The doubles pair have succeeded against the odds. After just 19 months together, they ousted Britain's most-formidable player, former World, European, and Commonwealth champion and Olympic silver medallist Nathan Robertson. Heading Robertson and partner Jenny Wallwork in the world rankings (with a career-highest placing of 10th) they have played 19 gruelling tournaments. "It's been a tough campaign, and wasn't resolved until the very end, but it's all worth it now," said Bankier yesterday.
She was six months into a law degree at Glasgow University when she quit to train at the GB performance centre in Milton Keynes 5½ years ago. She has been full-time since, but was not an instant prodigy.
"I played with the family in our garden aged eight, then at our church. I worked my way through the Scottish system, but I was significantly smaller than everyone my age, and was 18 or 19 before I was much good. I didn't have the natural advantage of being strong or tall, and didn't win anything as a junior, but I'm 5ft 7ins now."
GB performance coaches paired Bankier and Adcock after the 2010 Commonwealth Games. "We gelled from the start, but it was a relatively short time to make it to the Olympics, and Nathan and Jenny were established in the world top 10."
Also left in her wake, by an ironic twist, was fellow-Scot Robert Blair. He had quit Scotland and adopted English nationality because he could see no Scottish partner to further his doubles career. Bankier was 12 at the time but they played together before Beijing. "We got into the top 10 but never converted that to medals. The partnership got a chance, but didn't work." The Olympic place went to Robertson and Gail Emms, World and Commonwealth champions.
"But I look forward to the 2014 Commonwealths in Glasgow. I'd love the chance not only to play a home Olympics, but a Commonwealths in my home city. I'm trying to focus on my partnership with Chris, but won't be able to play with him in Glasgow. Robert Blair is back representing Scotland, so that would be an option if he's still playing. He's still a quality player, but Scotland has some good younger men coming through in mixed doubles.
"After 2014, it's only two years to Rio. So that's a definite target. I'll be 28 and Chris will be 27. I'd be very lucky and honoured to take part in another Olympics."
She describes herself as a "closet Manchester United fan, and with my dad's involvement with Celtic, I've been along there a few times. I don't see a huge amount of Scottish football, being in England so long. I am a little Celtic fan, I'd say."
Now 25, she is studying for an Open University degree in social science and politics. Social life? She laughs. "No, I am a real saddo. Nineteen tournaments in a year – I've been a hermit crab."
She and Wallwork have been rivals since they were 12, but acrimony has escalated with the rising stakes.

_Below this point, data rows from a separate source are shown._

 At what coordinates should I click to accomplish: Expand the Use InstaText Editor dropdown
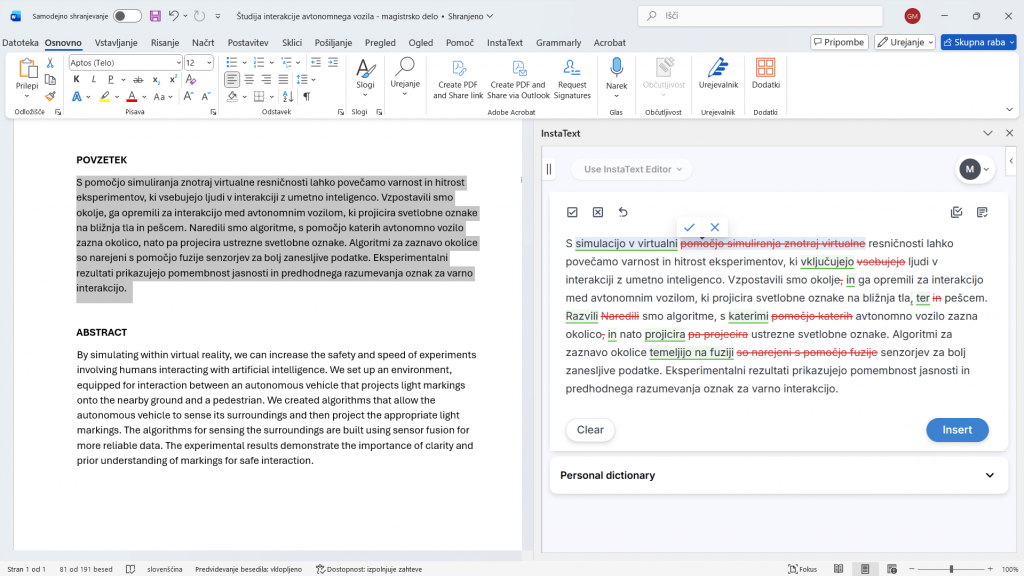(x=633, y=169)

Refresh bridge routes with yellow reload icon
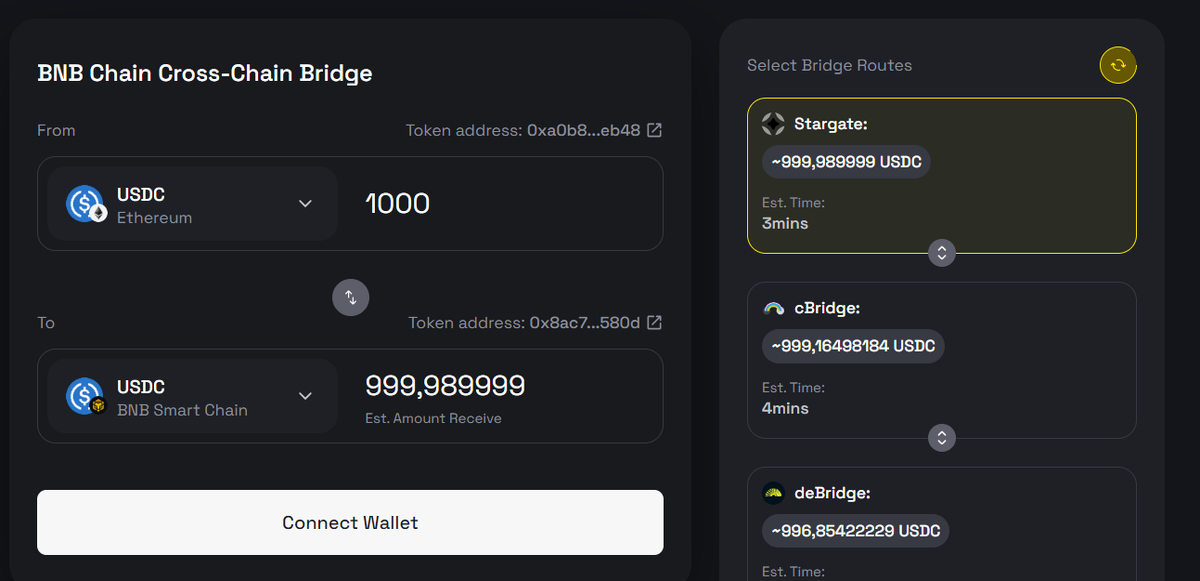click(1118, 66)
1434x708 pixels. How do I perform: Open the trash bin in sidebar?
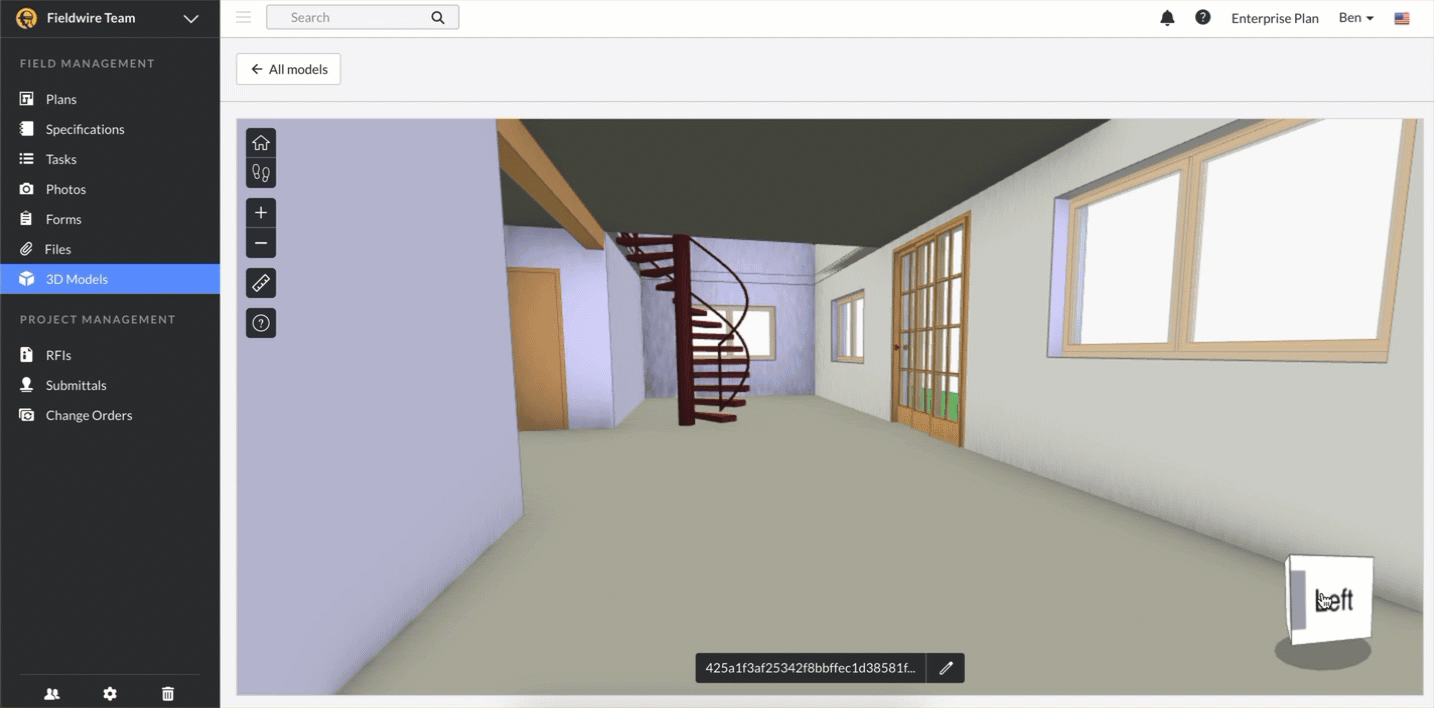coord(168,694)
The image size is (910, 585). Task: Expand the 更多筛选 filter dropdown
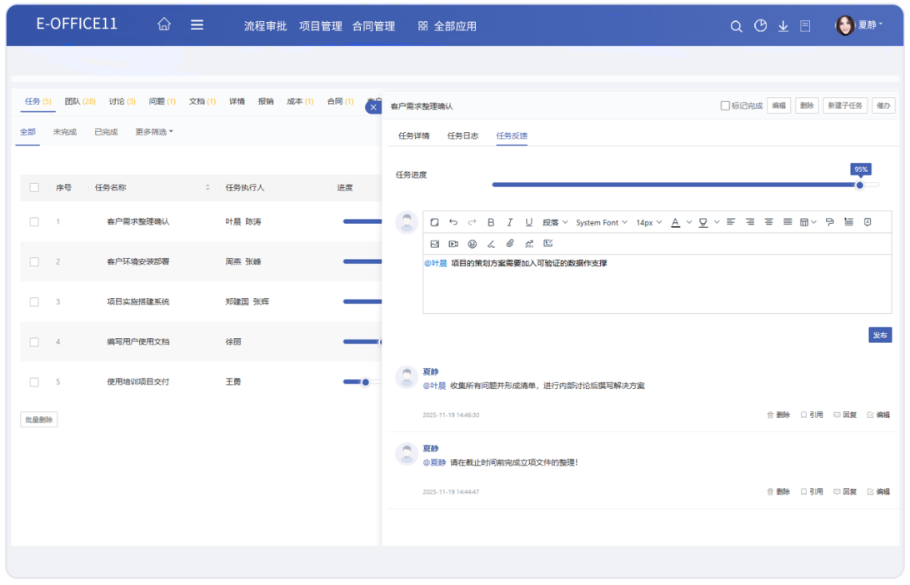pos(154,132)
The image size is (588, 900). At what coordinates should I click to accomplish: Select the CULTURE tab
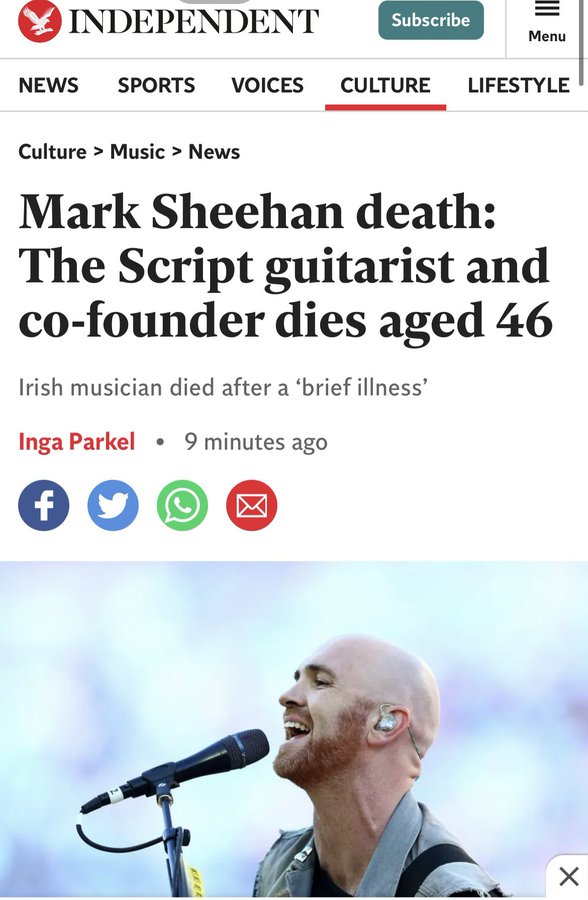pos(385,86)
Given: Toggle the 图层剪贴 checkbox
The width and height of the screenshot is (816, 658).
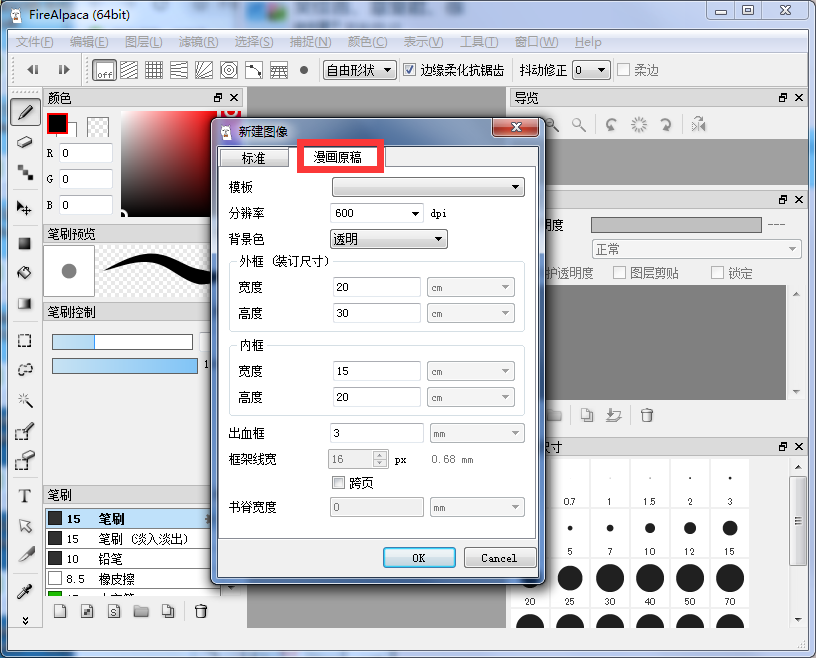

"It's been an incredibly stressful process," says the Scot. "It's your job – more than your job. It's your whole life. We have a close rivalry with the other pair. We beat them. They beat us, then we were in the driving seat. I wouldn't say things were massively friendly."
It all erupted in an exchage of bitchy tweets, alien to the sport's douce image.
Bankier lit the fuse, tweeting: "Just watched the English Nationals . . . why can English people not serve . . .?!"
When taken to task by Wallwork's doubles partner Gabby White – fiance of her own playing partner Adcock – she said it was "light-hearted banter". Then Wallwork tweeted about Bankier's fitness: "So the one with the 'lighthearted banter' is injured AGAIN! I'd go for the ropey serve any day".
Wallwork then described Bankier as "usually crippled" and suggested she "jog on back to Scotland".
Bankier was penitent yesterday. "In hindsight I wouldn't have done it. I regret it. Ours is a long-standing rivalry. Hopefully, I will stand beside her in a team in future."
Self-deprecatorily, Bankier admits it's one of several faults. "My biggest? I have a few. I am very competitive to the point that I won't let things go. That's a fault, but good in badminton. I have a bad temper, and I open my mouth without engaging my brain. Apart from that, I'm perfect."
The perfect end would be a medal, which she won't rule out. "In the test event [world championships] we got silver, and beat three or four of the top eight pairs in world. And the pair we lost to in that world final, we have played twice since, and beaten them twice. So I think we do have a chance if we perform as we can.
"London and the Olympics will be the perfect environment to bring the best out of us. We play particularly well with home support. That's a positive thing – not pressure. We aren't seeded, so there's no massive expectation, but I think we have a good opportunity to get a medal."